But it wasn’t to be. I saw Dan dwarfed by the mountains  in the distance but no-one else (I guessed funny feet girl must be a half marathoner).  Still the down was glorious. It is worth suffering the rest of this marathon just to experience this bit, I felt humbled by the beauty, it is more like flying than running..effortless and fast….and it goes on for 4.6 miles! At one point you pass through a distinctive section of rich dark soil scattered with quartz. I adored almost every second of it…

This is where I saw the moving tarantula last time. Then as now I was completely alone. Suddenly  – a  sharp pain in my right ankle. I froze and could hardly bear to look down I was so scared there would be a  spider attached to my foot (apparently if severely provoked they can jump on you…..maybe Dan had been rude to it lol)… but there was nothing to see. The pain was significant and I could see a sore on my heel but it went away after a while, I guess it was either a bee or a sharp stone. Nasty moment. It could have been an odd task for some coroner, prising a giant  fluffy spider from the hand of a runner for whom her  severe allergy to tarantula venom had been an unwelcome last minute discovery.

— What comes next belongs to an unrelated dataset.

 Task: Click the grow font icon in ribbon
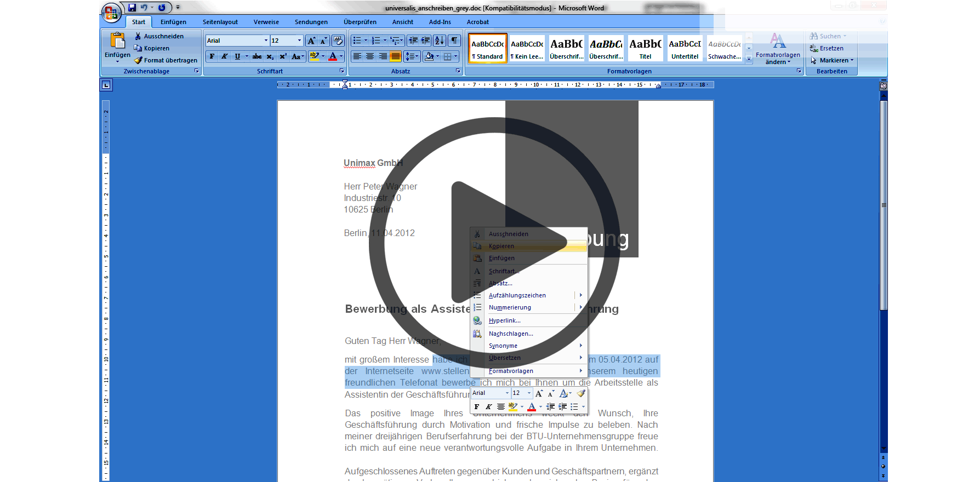(311, 41)
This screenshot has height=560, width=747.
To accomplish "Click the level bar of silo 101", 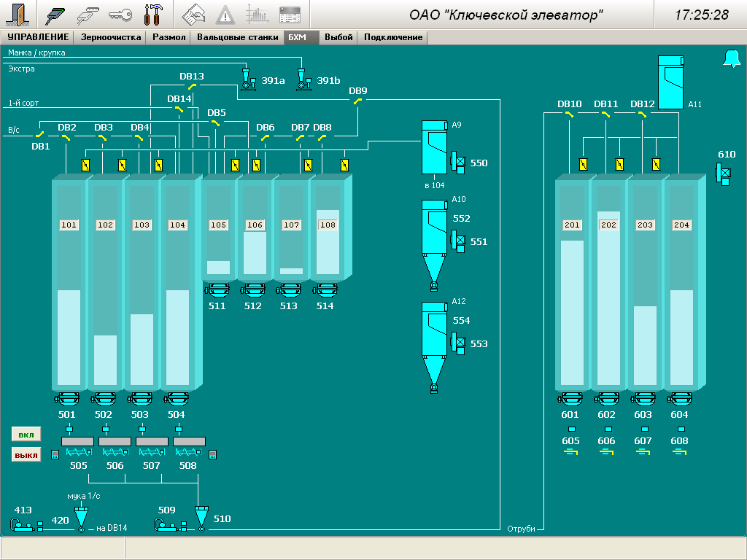I will [x=69, y=337].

Mt Diablo – or is that Diabolical

Endorphin Dude Tony was not alone in a DNF (did not finish) today – but only he would run a half marathon the next day!

After the  4.6 mile blast down  I dropped in on Coastal volunteer black belts Alva  and Lynnard (who recently ran a 100 miler) and their cosy little aid station at North Gate. They were perhaps disappointed  not to be manning the really busy Juniper Campground station but this one has it’s own special thrill delivering runners at high speed as they plummet down what Alva called her ‘Wall drop’ and torch across a road to reach them. Never has an aid station said RTA pending quite so clearly to me. It is also a great position to have a good laugh at people. The down is over OOOOOOOOOOOver. Now we are up. Alva took the photo of me at the top of this blog at this station. They told me there was just one guy ahead of me – which was Dan. Later it emerged there had  been another lady but she had managed to get lost poor thing. She must have been way ahead of me too.

Now comes the up. I found this quite intense. I was well hydrated  – I’d been  drinking ahead of my thirst with such aggression I was probably making swishing noises- but the heat started to get to me. I battled to stop myself slipping into staggery walking too often or for too long – it can become a habit once you give in to it especially when you are running alone. By the time I reached the Rock City aid station I was feeling dizzy and getting cold flashes down my arms and neck.  Like the summit this is also a little out and back so you get to see other runners ..and I was surprised to see Dan leaving the station as I arrived, sad for him he had dropped back but pleased to have a person close by. Also to be honest it helped me not feel so bad I had been struggling. It was VERY hot. I was certainly ready to refresh my water bottle but not particularly thirsty and my mind was on the  woozy feeling  so I made a good decision in nabbing  a couple of salt tablets but a bad one in filling up my water bottle and heading off without also drinking stuff there.  My water was gone long before the next station.

Now I had two surprises. First a lady appeared running up behind me. A pretty awesome elite runner type with abs I would not cover in church . Where did she come from? I smiled and said hello in a ‘trying not to be

Evolution of calf sleeve usage. None, boring black, hot pink Waahhoo Janeth ones…50Ks worth of hot today!

horrified you are so close behind me’ sort of way. A monetary flicker of competitiveness sparked in me but meh. The strategic thing to do would be to hoof it now and be out of her sight by the time she returned from the aid station …not visible as an achievable quarry. But I was shut down to survival mode. Running not racing. Really worried about the dizzy thing. Anyway she was a fair bit behind me.

Then the second surprise came along. A whacking great cramp flashed up my leg. I’ve not had cramp since I started wearing calf sleeves. I stopped and tested the leg, if it was going to snarl up I wanted to head back towards the aid station and get someone to push against it. It was ok. I continued and every now and then a little flicker of cramp traced my calf. I ran/walked with that foot tensed, holding the lower leg like a wooden stump ( I might as well have put the spider on my shoulder and shouted ‘pieces of eight’ ). I really wondered what would happen. I was scared of being alone when a big cramp hit. I realised of course the very best thing I could have done was to have just eaten those salt tablets. Go Salt tablets!! It was an internal battle  – would they get into my bloodstream before the cramp hobbled me. This was a low point. My Garmin shows it took nearly 18minutes to cover the next mile.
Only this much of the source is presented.